> [SUPPLIED DATA]
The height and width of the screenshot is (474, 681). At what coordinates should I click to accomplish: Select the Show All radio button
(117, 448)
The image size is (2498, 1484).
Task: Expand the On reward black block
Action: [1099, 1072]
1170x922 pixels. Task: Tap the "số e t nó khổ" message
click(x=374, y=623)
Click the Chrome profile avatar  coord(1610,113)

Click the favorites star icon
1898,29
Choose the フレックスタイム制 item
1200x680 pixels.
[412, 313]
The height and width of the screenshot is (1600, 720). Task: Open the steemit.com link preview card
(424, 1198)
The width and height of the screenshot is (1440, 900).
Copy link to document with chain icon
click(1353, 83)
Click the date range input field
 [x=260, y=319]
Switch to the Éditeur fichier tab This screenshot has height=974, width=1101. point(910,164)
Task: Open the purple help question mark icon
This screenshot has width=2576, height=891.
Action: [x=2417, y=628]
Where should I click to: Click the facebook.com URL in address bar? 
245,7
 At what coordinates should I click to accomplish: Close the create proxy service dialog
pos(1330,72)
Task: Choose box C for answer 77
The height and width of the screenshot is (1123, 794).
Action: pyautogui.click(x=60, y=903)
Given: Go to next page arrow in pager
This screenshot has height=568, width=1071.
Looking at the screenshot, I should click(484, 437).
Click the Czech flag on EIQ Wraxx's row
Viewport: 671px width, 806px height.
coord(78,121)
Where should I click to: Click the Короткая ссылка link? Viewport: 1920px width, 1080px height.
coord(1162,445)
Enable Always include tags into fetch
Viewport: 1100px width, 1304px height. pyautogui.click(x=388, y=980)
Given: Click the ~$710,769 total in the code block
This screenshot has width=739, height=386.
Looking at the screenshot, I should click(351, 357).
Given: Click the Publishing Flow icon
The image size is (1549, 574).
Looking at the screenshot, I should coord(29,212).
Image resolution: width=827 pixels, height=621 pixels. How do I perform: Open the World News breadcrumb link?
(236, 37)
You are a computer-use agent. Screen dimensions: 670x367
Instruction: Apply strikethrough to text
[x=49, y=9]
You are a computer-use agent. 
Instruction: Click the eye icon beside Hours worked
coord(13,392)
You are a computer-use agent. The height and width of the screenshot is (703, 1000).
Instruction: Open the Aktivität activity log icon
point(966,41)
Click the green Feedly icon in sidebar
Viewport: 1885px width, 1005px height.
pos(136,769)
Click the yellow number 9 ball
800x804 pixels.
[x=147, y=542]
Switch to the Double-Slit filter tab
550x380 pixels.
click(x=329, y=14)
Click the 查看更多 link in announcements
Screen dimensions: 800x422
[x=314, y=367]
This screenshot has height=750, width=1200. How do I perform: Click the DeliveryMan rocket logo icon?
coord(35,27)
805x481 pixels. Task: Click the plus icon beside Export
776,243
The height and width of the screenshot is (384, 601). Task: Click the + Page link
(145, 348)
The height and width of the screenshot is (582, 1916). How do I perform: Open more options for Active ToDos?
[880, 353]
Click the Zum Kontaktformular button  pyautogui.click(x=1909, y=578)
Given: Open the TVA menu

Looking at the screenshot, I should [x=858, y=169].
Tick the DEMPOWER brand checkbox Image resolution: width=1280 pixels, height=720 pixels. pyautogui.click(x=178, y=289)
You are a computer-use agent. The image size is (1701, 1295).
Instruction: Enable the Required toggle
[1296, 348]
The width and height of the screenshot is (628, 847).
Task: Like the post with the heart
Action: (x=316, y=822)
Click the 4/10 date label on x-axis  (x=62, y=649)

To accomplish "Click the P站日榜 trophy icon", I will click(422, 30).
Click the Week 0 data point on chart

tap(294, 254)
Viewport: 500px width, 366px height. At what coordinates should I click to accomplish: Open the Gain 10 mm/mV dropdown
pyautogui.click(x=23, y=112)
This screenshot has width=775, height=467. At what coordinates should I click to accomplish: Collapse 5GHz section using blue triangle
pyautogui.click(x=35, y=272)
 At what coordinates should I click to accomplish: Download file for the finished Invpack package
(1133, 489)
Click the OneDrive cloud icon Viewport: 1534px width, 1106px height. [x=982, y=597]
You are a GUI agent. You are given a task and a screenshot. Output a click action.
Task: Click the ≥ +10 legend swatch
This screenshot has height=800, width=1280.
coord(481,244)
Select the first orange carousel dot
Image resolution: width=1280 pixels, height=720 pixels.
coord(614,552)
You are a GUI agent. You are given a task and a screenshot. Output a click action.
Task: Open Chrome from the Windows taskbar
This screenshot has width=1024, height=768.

> [TASK DIRECTIONS] Copy the lines starting at the one containing "Click the date range input field" and ending at the one containing "pos(1330,72)", adding 78 to every coordinate in the answers.

> [EXERCISE RESULT]
Click the date range input field
 [x=338, y=397]
Switch to the Éditeur fichier tab This screenshot has height=974, width=1101. point(988,242)
Task: Open the purple help question mark icon
This screenshot has width=2576, height=891.
Action: [x=2495, y=706]
Where should I click to: Click the facebook.com URL in address bar? 
323,85
 At what coordinates should I click to accomplish: Close the create proxy service dialog
pos(1408,150)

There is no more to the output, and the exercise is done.